Can I Reverse Premature Gray Hair?
Studies have shown that more than half of all women and as high as 83 percent of all men will experience some form of hair loss as they get older.
There’s no doubt that thinning hair can have a negative impact on self esteem, but another aspect of aging that is less talked about is a change to our natural hair color.
As we get older, it’s normal for our hair color to shift—and even people in their teens or 20s may notice a few white hairs from time to time.
This is caused by a loss of pigment cells from the hair follicles.
The most common underlying triggers for hair graying include vitamin deficiencies, genetics, oxidative stress, real life stressors, smoking, and damage from chemical hair dyes or other hair products.

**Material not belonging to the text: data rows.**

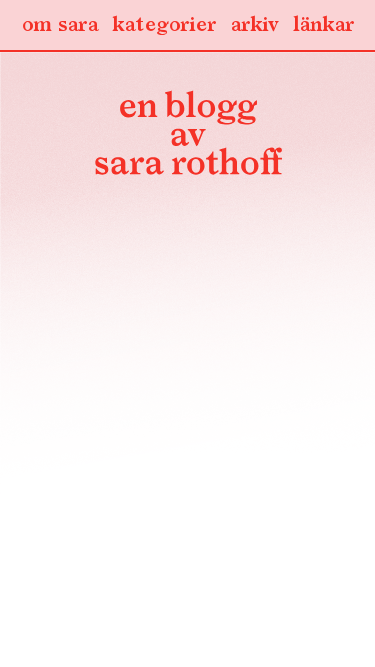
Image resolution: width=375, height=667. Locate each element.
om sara (59, 25)
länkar (323, 25)
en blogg (188, 137)
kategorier (164, 25)
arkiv (254, 25)
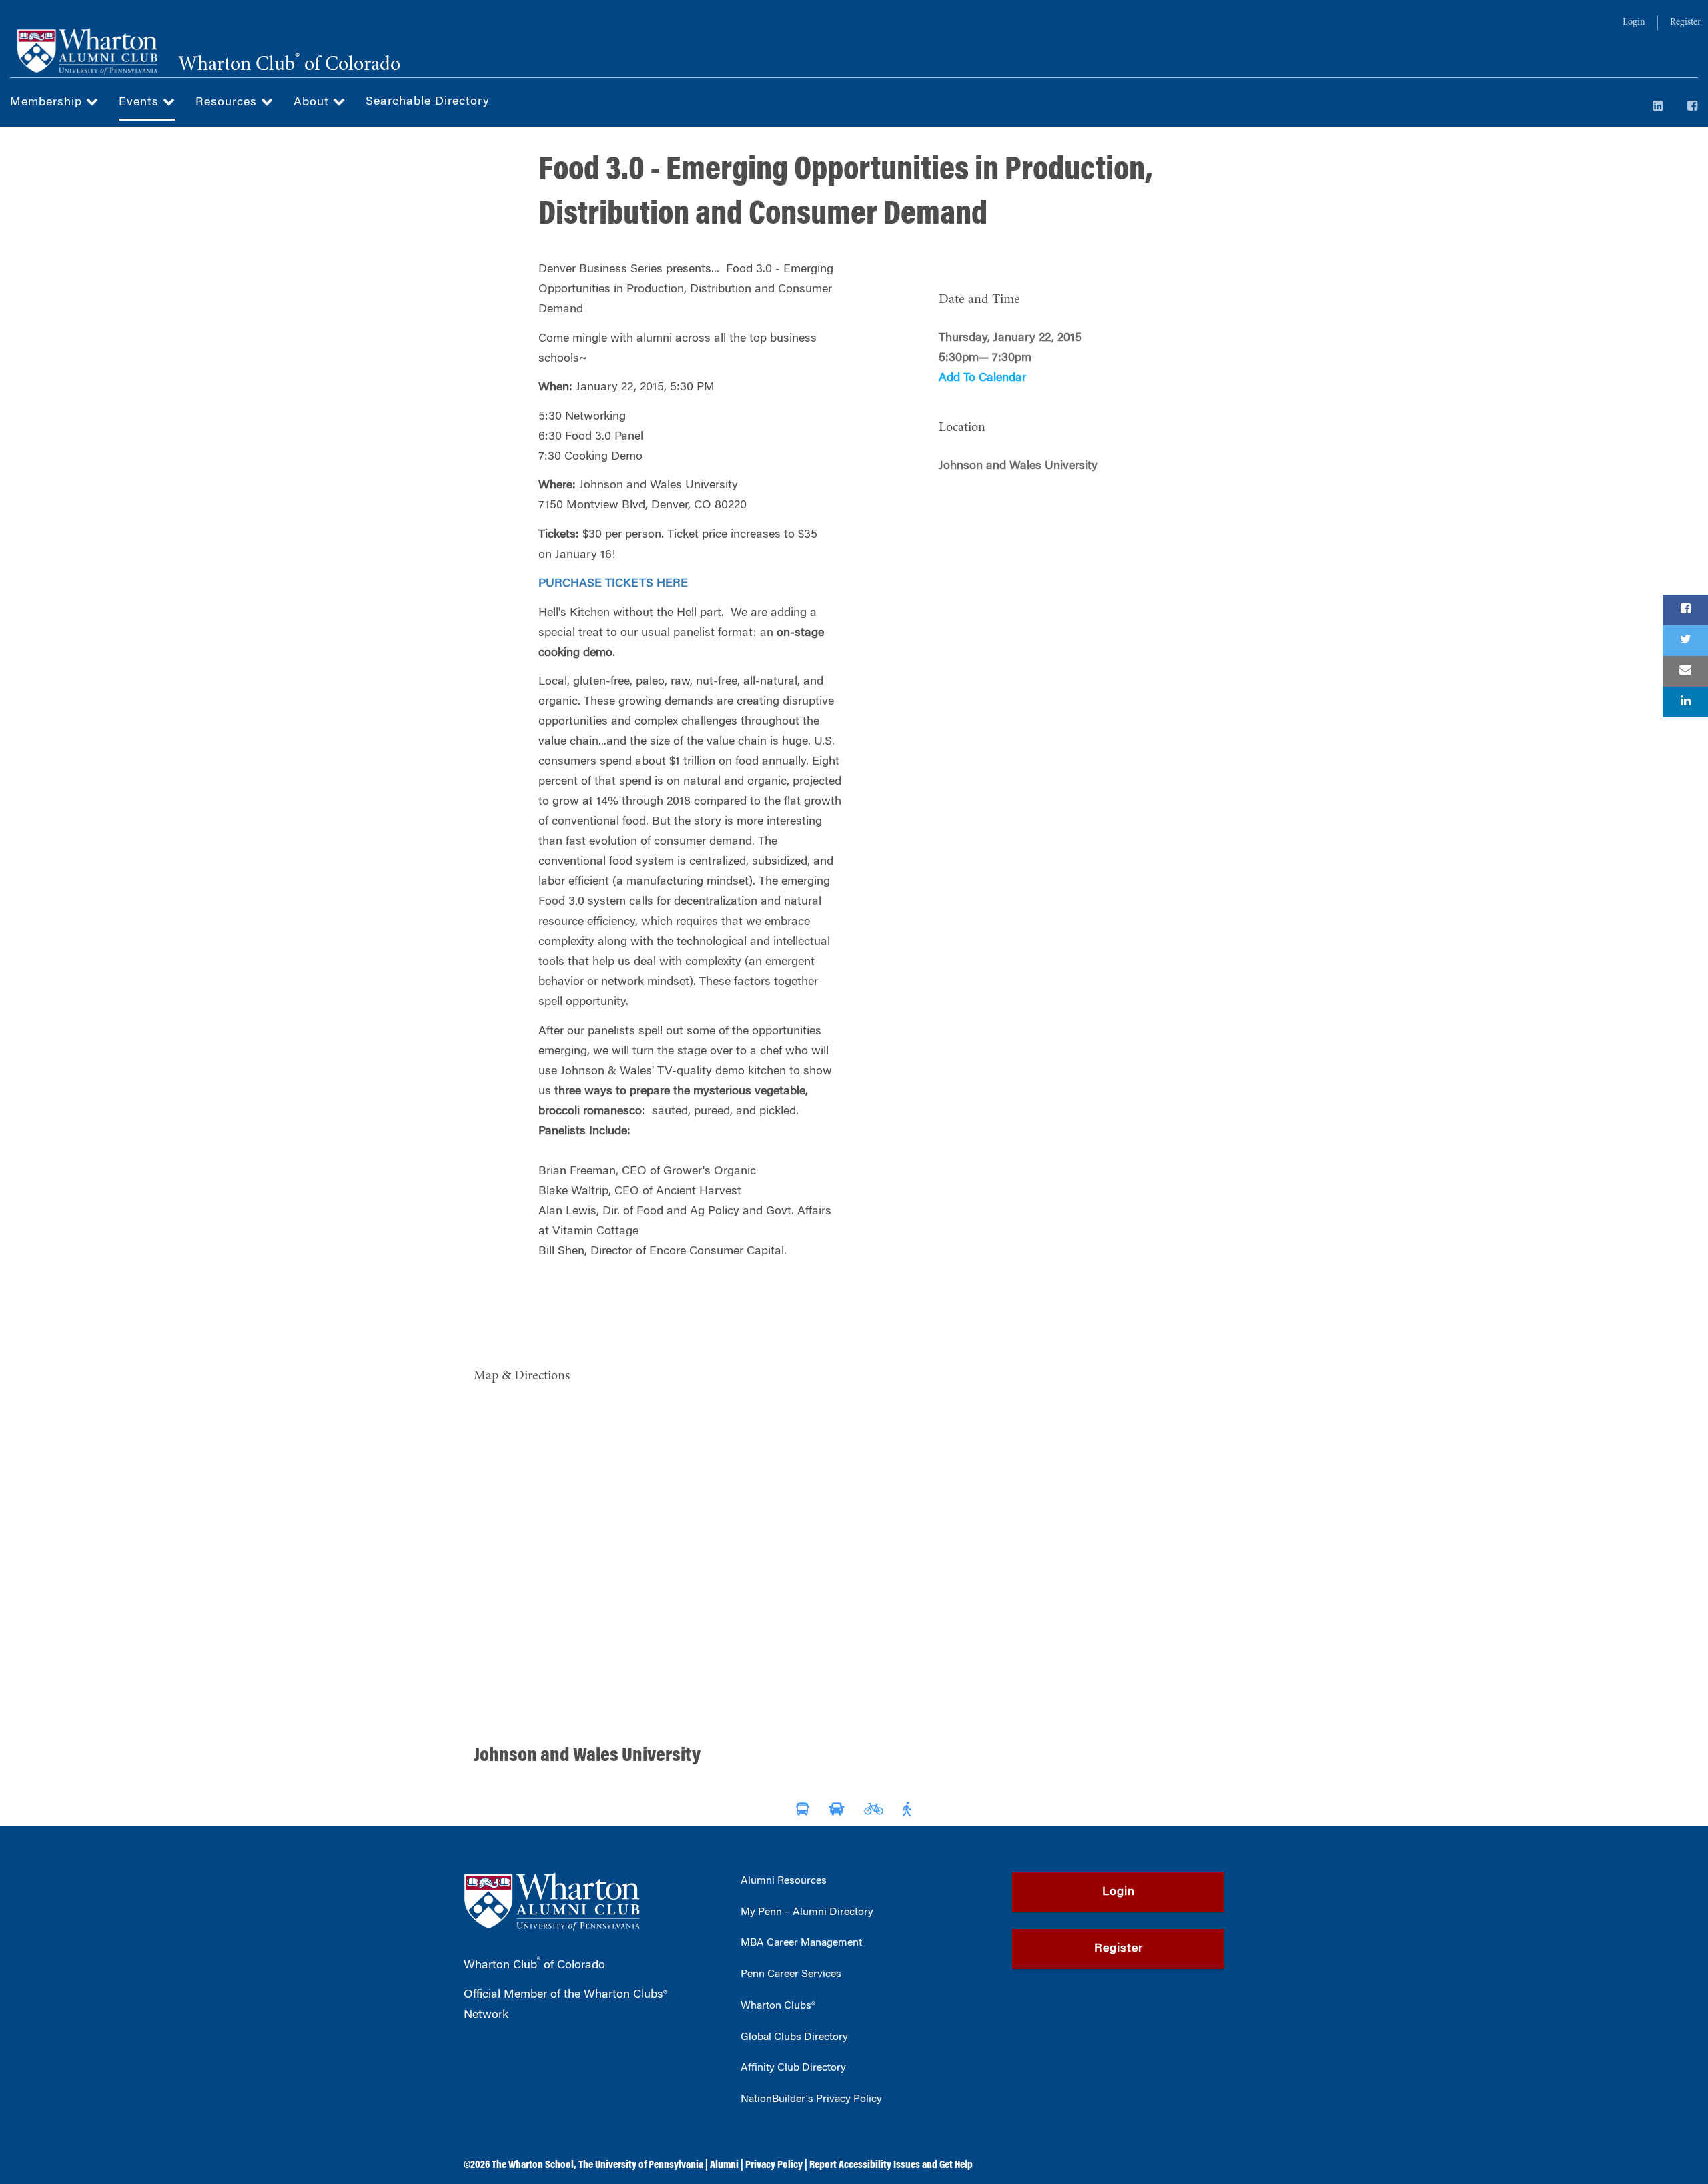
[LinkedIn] (1658, 107)
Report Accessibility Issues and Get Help (891, 2165)
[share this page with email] (1685, 671)
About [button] (313, 103)
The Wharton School (533, 2165)
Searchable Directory (428, 102)
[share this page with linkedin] (1685, 702)
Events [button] (141, 103)
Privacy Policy (774, 2165)
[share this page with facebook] (1685, 610)
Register (1685, 22)
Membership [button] (48, 103)
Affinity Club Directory (793, 2068)
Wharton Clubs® (778, 2005)
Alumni (724, 2165)
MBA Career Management (801, 1943)
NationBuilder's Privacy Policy (811, 2099)
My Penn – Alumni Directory (807, 1912)
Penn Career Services (791, 1974)
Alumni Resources (784, 1881)
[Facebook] (1692, 107)
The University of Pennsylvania (640, 2165)
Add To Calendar (982, 378)
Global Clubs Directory (794, 2037)
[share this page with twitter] (1685, 640)
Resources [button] (228, 103)
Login (1634, 22)
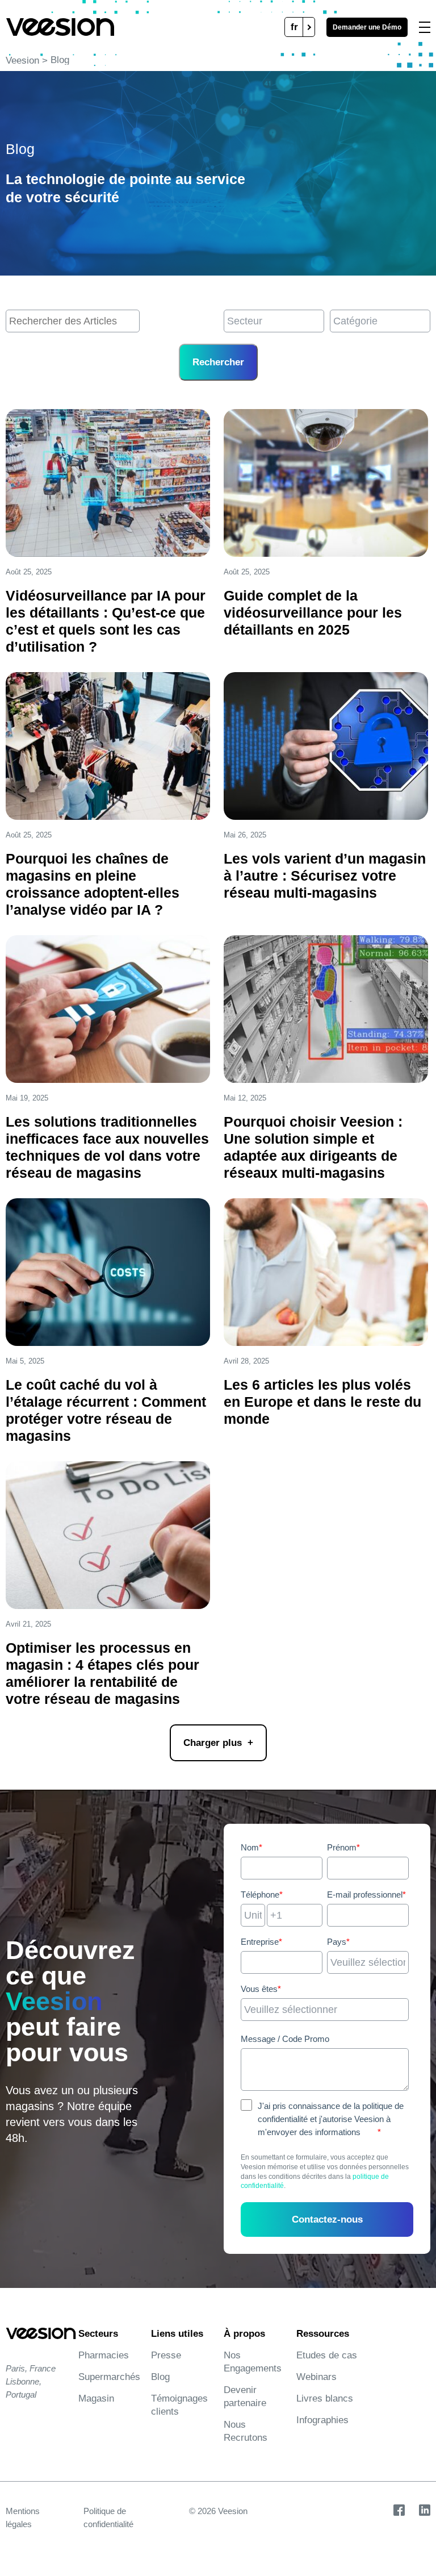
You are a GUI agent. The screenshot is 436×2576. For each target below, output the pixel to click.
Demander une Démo (367, 27)
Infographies (322, 2420)
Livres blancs (324, 2398)
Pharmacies (103, 2355)
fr (294, 27)
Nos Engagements (253, 2362)
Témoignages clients (179, 2405)
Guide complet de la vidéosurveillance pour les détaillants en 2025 (313, 612)
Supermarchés (109, 2376)
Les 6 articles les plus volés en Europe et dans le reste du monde (322, 1402)
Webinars (316, 2376)
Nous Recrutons (245, 2431)
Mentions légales (23, 2517)
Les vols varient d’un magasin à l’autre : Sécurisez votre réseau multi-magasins (325, 876)
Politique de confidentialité (108, 2517)
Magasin (96, 2398)
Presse (166, 2355)
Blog (160, 2376)
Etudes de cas (326, 2355)
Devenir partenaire (245, 2396)
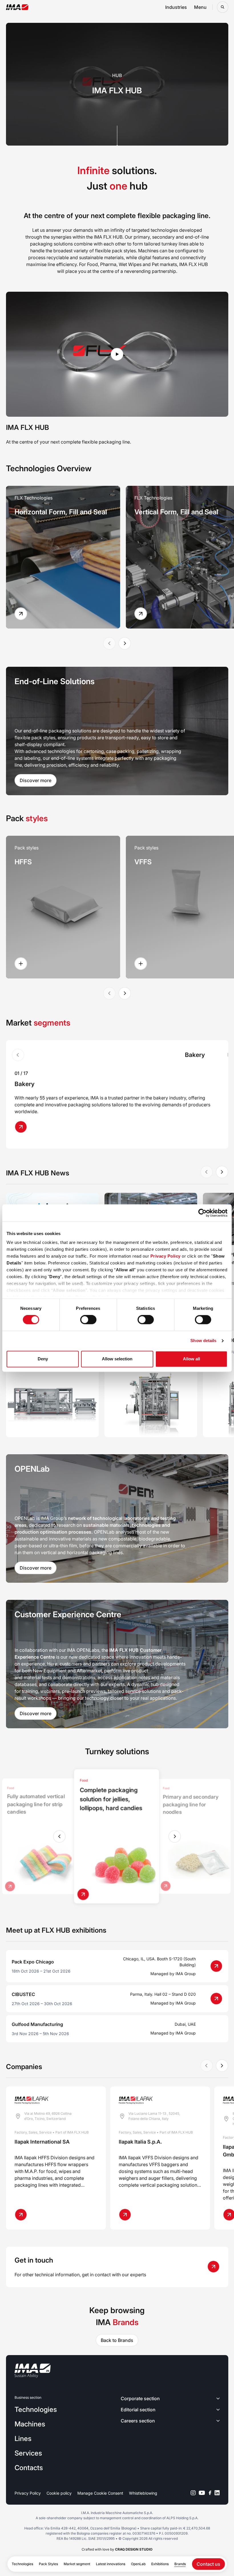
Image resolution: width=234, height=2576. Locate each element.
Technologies (36, 2409)
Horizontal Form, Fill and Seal (61, 512)
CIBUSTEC (23, 1994)
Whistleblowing (143, 2493)
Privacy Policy (165, 1256)
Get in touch (34, 2260)
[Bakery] (23, 1127)
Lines (23, 2438)
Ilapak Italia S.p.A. (140, 2142)
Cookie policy (59, 2493)
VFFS (143, 862)
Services (28, 2453)
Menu (200, 7)
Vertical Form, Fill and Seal (176, 512)
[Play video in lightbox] (117, 354)
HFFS (23, 862)
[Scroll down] (117, 136)
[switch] (88, 1319)
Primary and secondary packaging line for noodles (191, 1804)
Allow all (191, 1358)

Our team at Modena Hair Institute, providing solutions for hair loss at our Newport Beach, Las Vegas and Los Angeles offices, has some tips for preserving the rest of your existing hair color and delaying premature graying.
Although the link between real life stressors and graying of the hair is still being researched, learning about ways to manage stress better may be beneficial. Meditation, deep breathing exercises, daily exercise, and setting aside time for a hobby each week are all ways to lower stress.
Intoxicants and Smoking
Along with contributing to numerous other health problems and accelerated aging of the skin, studies have also shown that smoking, excessive drinking and other substance use may cause loss of pigmentation.
Lack of Nutrients
Since graying hair is often linked to vitamin deficiencies, you can combat it by making changes to your diet. Ensure that you’re getting an adequate intake of vitamins and minerals such as calcium, copper, iron, protein (which is turned into keratin), vitamin B-5, vitamin B-6, folic acid, zinc, vitamin B-12, and vitamin D from your diet or supplements.